Q&A of the Day – Florida election trends
Each day I’ll feature a listener question that’s been submitted by one of these methods.
Facebook: Brian Mudd https://www.facebook.com/brian.mudd1
Today’s entry: Brian, what were you going to say before you got cut off about when the polls are tied in Fla and who usually wins?
Bottom Line: Saturday was the first time I’d been back in a professional studio for TV appearance since February. Ironically, the camera system I’d ordered all the way back in March to improve the Skype sessions I’d being doing from home during the pandemic finally came just over a week ago. I used it for exactly one BBC World News election show. Best laid plans... Anyway, Saturday's appearance on Fox News was all about Florida and that’s what brought about this question. At one point, I illustrated the best sampled poll of the previous week was the USA/Suffolk poll (which I addressed in Friday’s Q&A) and was getting ready to make a comment regarding what polling ties in Florida usually result in. That’s where I was stopped and transitioned to a different topic. So, to answer your question...

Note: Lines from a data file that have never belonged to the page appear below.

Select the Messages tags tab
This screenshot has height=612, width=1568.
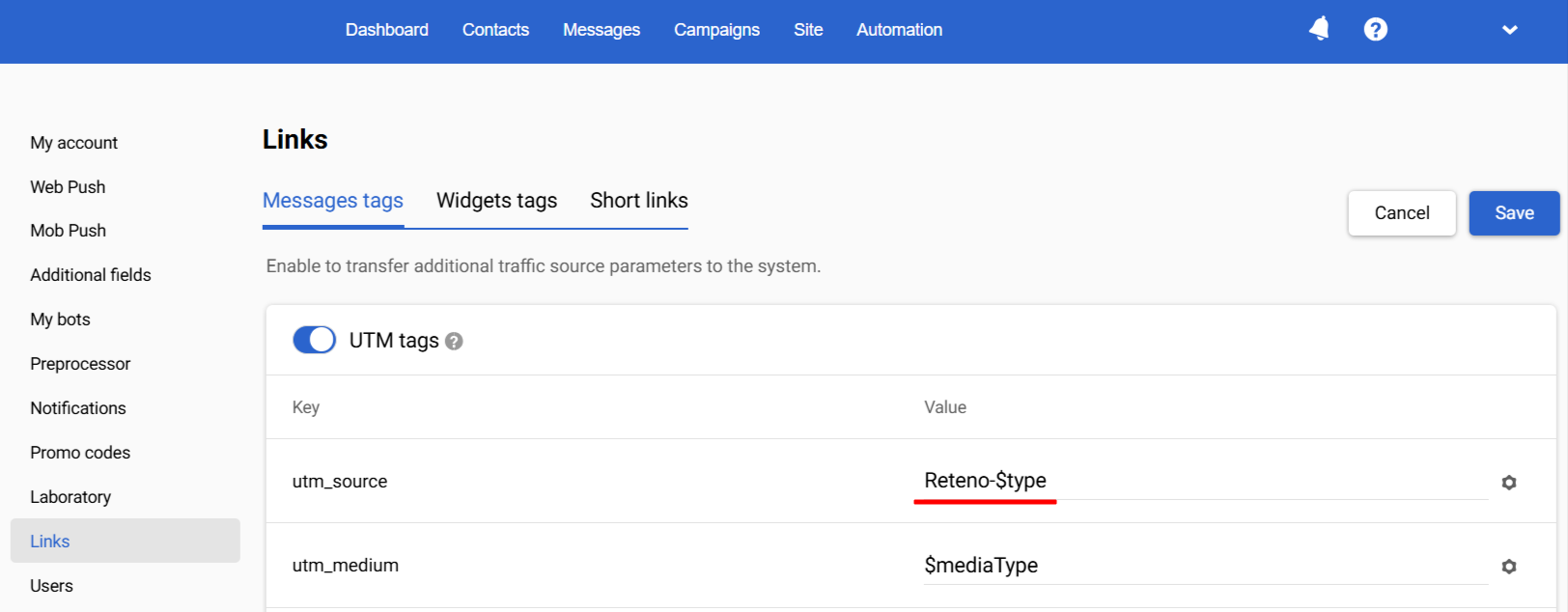[x=333, y=201]
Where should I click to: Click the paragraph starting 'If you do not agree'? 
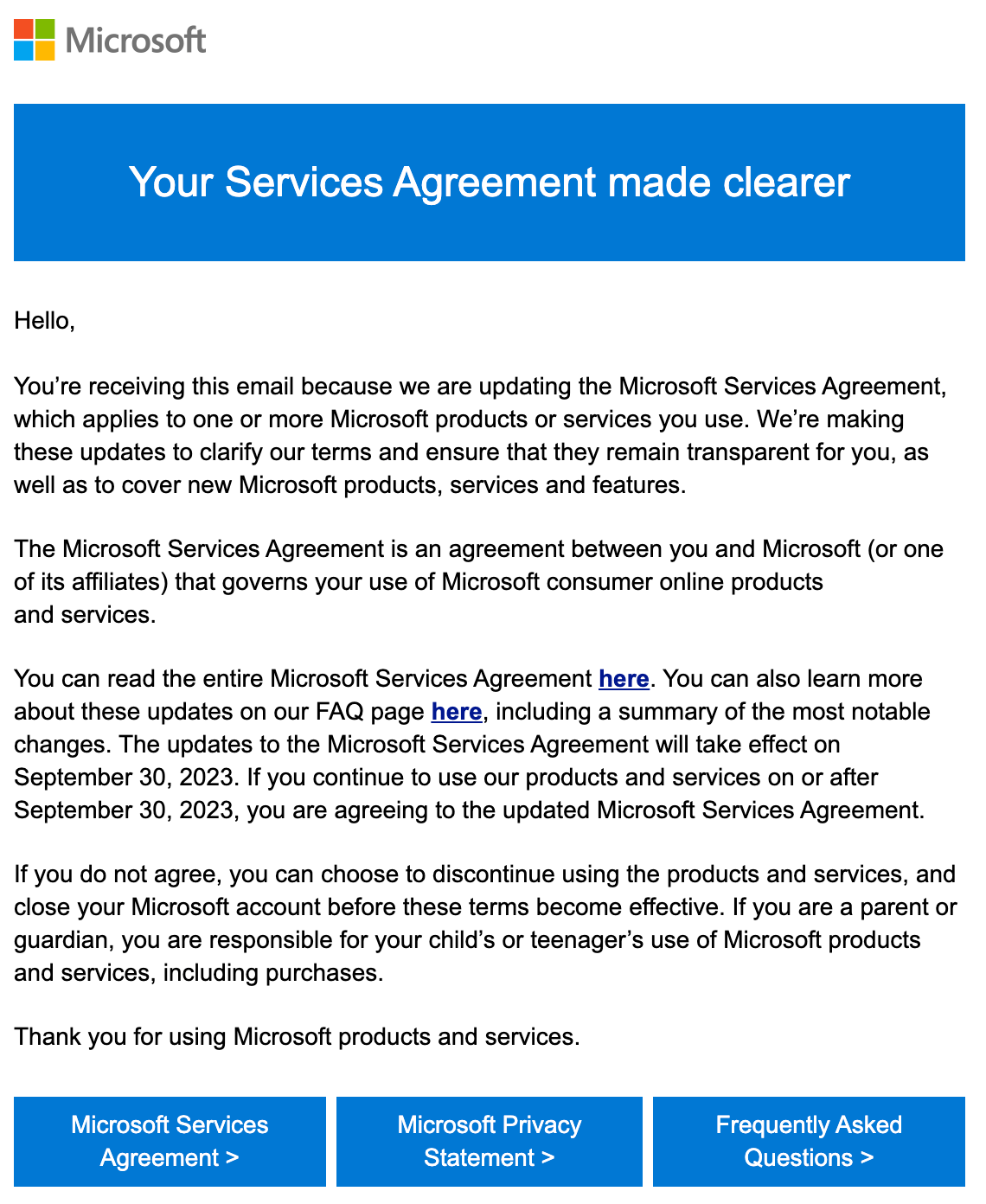point(484,924)
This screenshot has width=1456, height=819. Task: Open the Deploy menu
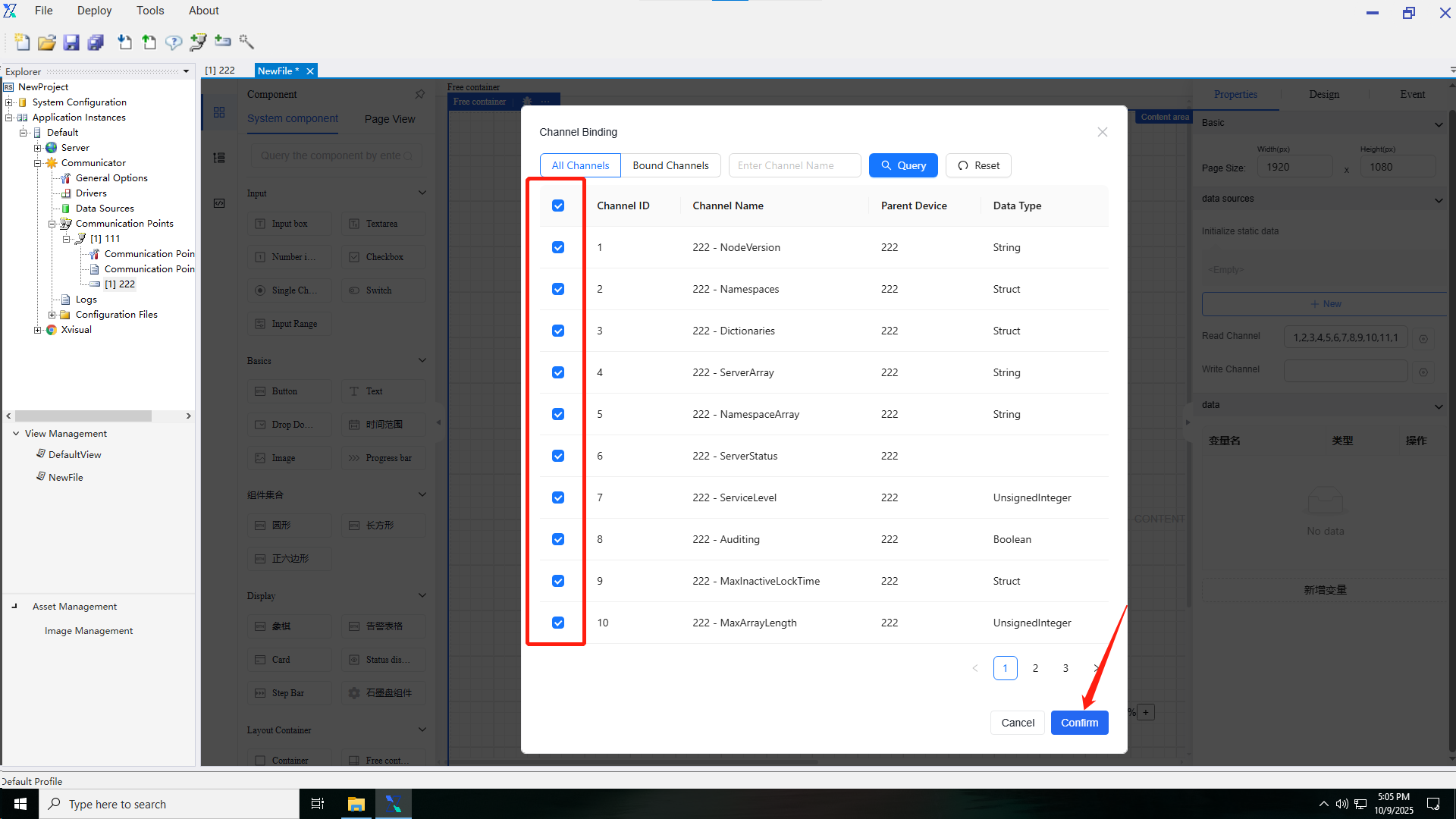click(94, 11)
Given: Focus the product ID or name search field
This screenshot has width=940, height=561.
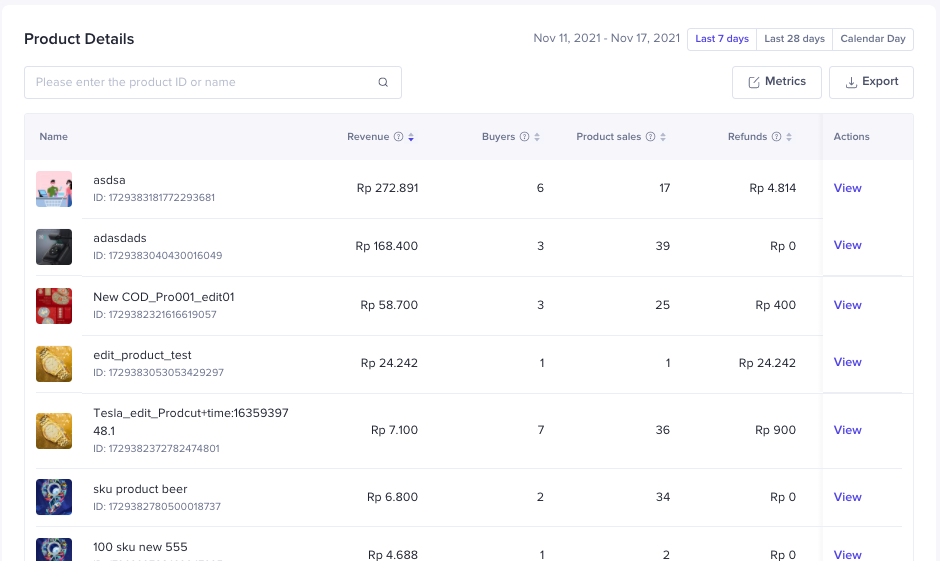Looking at the screenshot, I should (x=200, y=82).
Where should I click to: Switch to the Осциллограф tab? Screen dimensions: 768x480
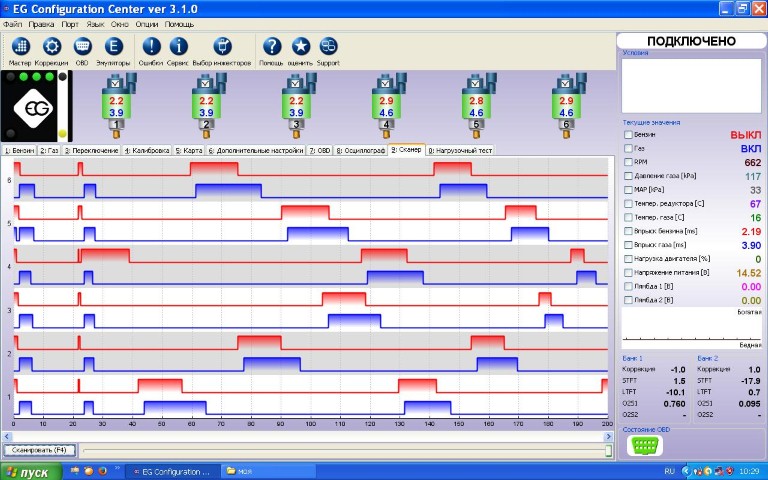click(x=361, y=150)
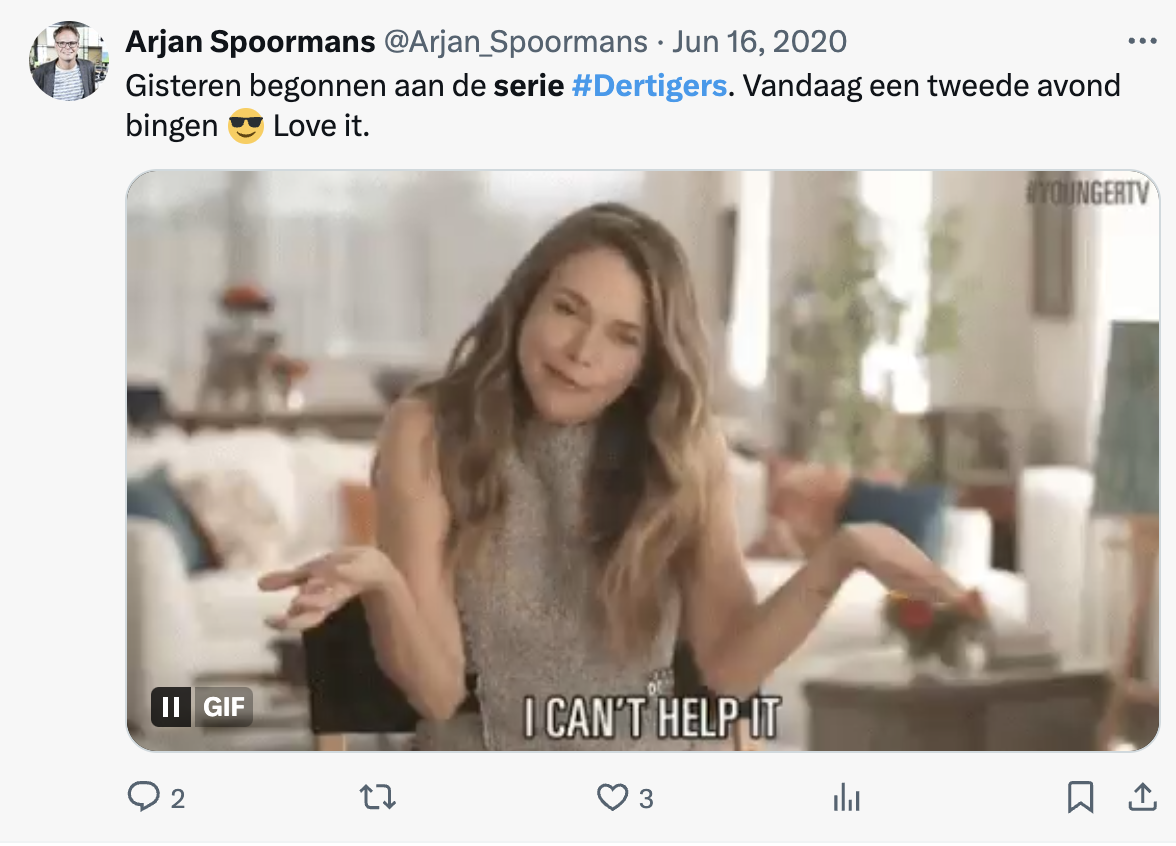Click the like count number 3
Image resolution: width=1176 pixels, height=846 pixels.
[646, 798]
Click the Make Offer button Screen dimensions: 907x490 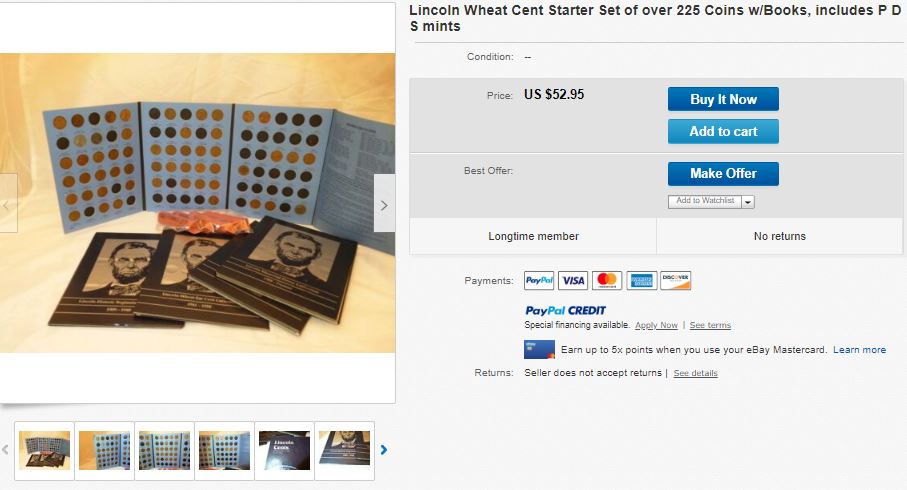pyautogui.click(x=723, y=174)
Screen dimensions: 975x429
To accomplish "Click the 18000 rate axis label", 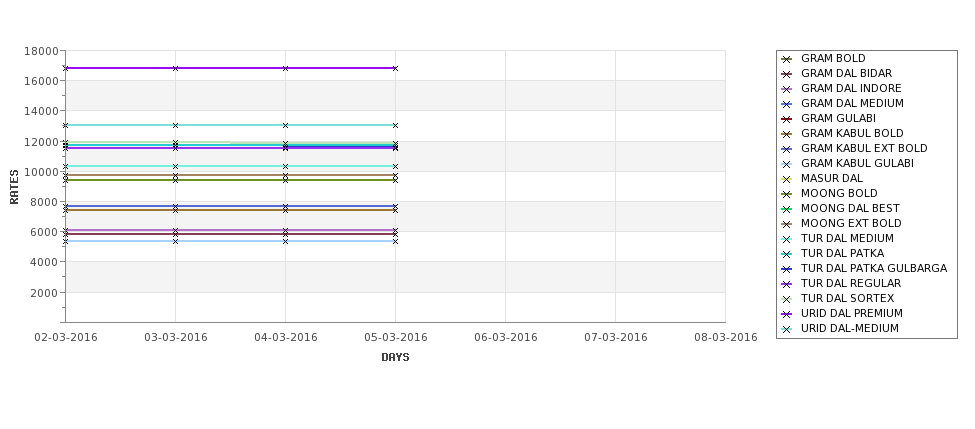I will (41, 51).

When polls are tied in Florida on Election Day Republicans usually win. That’s been the longer-term trend. If you look at the top of the ticket race statewide going back to 2014’s cycle here’s the performance of the Republican candidate relative to the final polling averages:
- 2014: Rick Scott – Outperformed polls by 1.7%
- 2016: Donald Trump – Outperformed polls by 0.8%
- 2018: Ron DeSantis – Outperformed polls by 4%
Out of the three highest profile statewide elections in Florida since 2014, Republicans have outperformed the polls in all of them with an average outperformance of about 2% on Election Day. In baseball, the rule is that the tie goes to the runner. In Florida, the runner is usually Republican. The average undecided voter (often NPA’s) tend to be slightly right of center in Florida. That’s been a growing trend, along with the continuation of improved voter registration for Republicans, going back to 1980 (with Democrats currently holding their lowest advantage in voter ID since Florida began tracking in 1972). With that said, I am especially interested in seeing how the late registering voters in Florida broke. As of now the most recent registration data is through August. We still don’t know the official breakouts on those who registered in September or through last Tuesday’s extended deadline yet. I’ll update you once we have that info.